Pour accompagner la création et inaugurer son partenariat avec la Cinémathèque du documentaire, Tënk a demandé à François Niney, auteur de deux ouvrages capitaux sur la question documentaire (L'Épreuve du réel à l'écran et Le documentaire et ses faux-semblants), de programmer notre Escale d'avril : les faussaires sont joyeusement à l'honneur !
"Le travail de la science
que partage le documentaire par sa fibre anthropologique et historienne)
n’est pas de désenchanter un monde dont les occupants se perdraient dans des repré-sentations illusoires.
Il doit à l’inverse montrer que le monde tenu pour prosaïque par les esprits sobres est en réalité un monde enchanté
dont il faut découvrir la sorcellerie constitutive."
(Jacques Rancière, Les bords de la fiction, Seuil, 2017)

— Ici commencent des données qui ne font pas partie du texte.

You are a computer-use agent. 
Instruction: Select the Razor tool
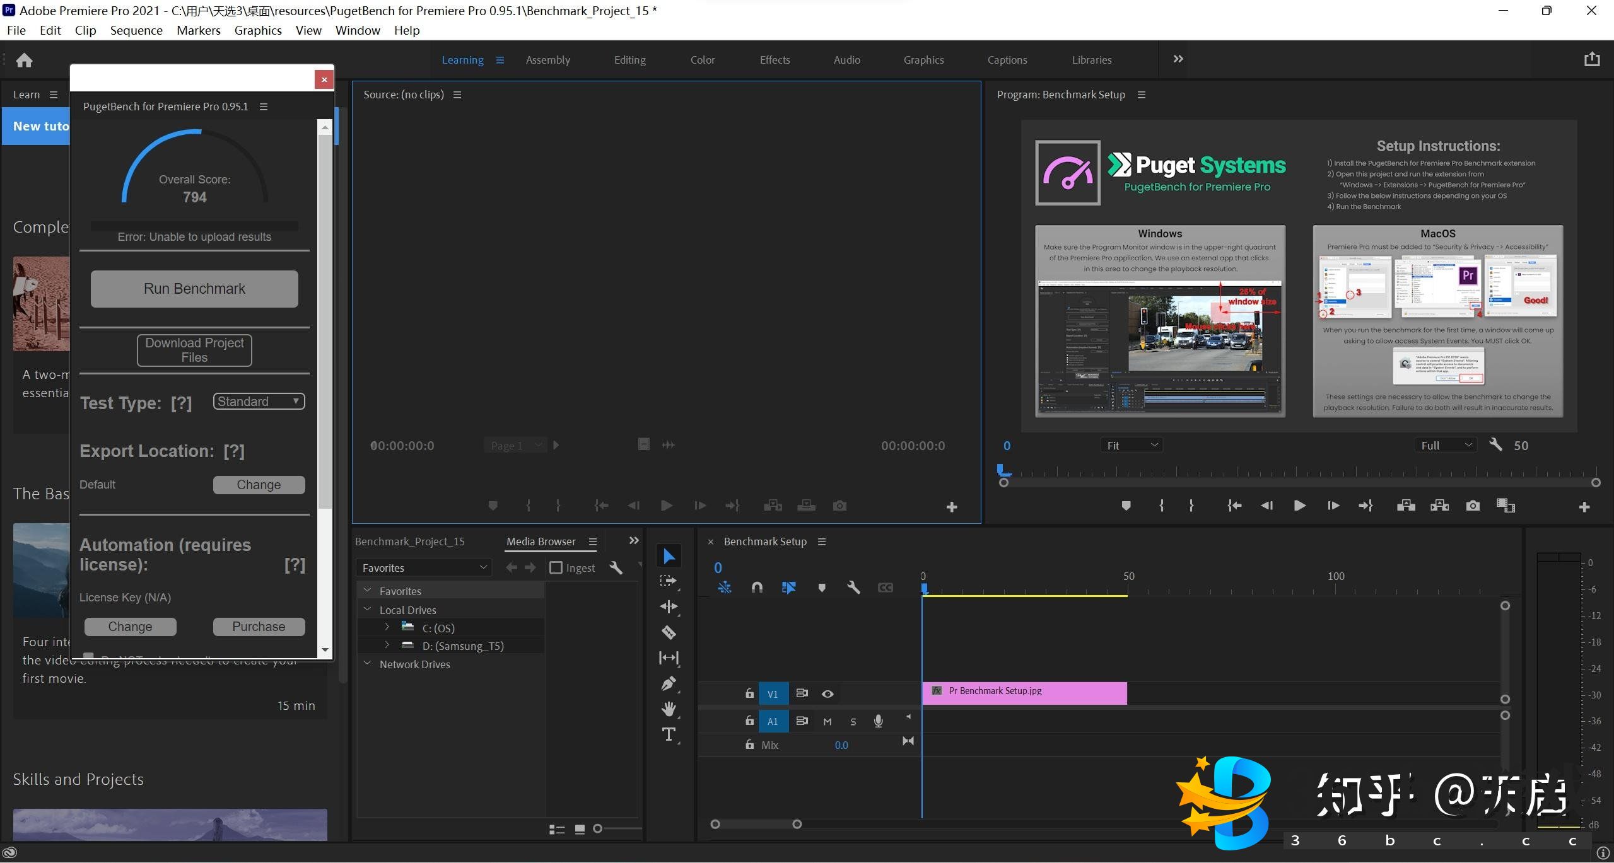669,632
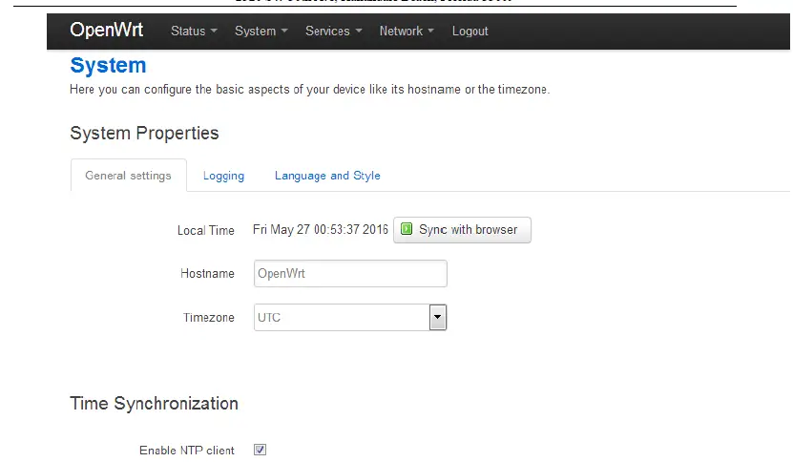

"Vertus du faux" : il ne s’agit pas de faire l’apologie de la falsification ou d’on ne sait quelle confusion soi-disant inévitable entre documentaire et fiction car tout serait du cinéma ! En fait de faux, il s’agit ici plutôt du bon usage du trompe-l’œil - illusion dé-jouant l’illusion - et de la fiction comme parodie ou court-circuit révélateur. De la même façon paradoxale qu’allumer un éclairage artificiel peut soudain donner un nouveau relief à la scène et avérer la lumière du jour comme faux-jour.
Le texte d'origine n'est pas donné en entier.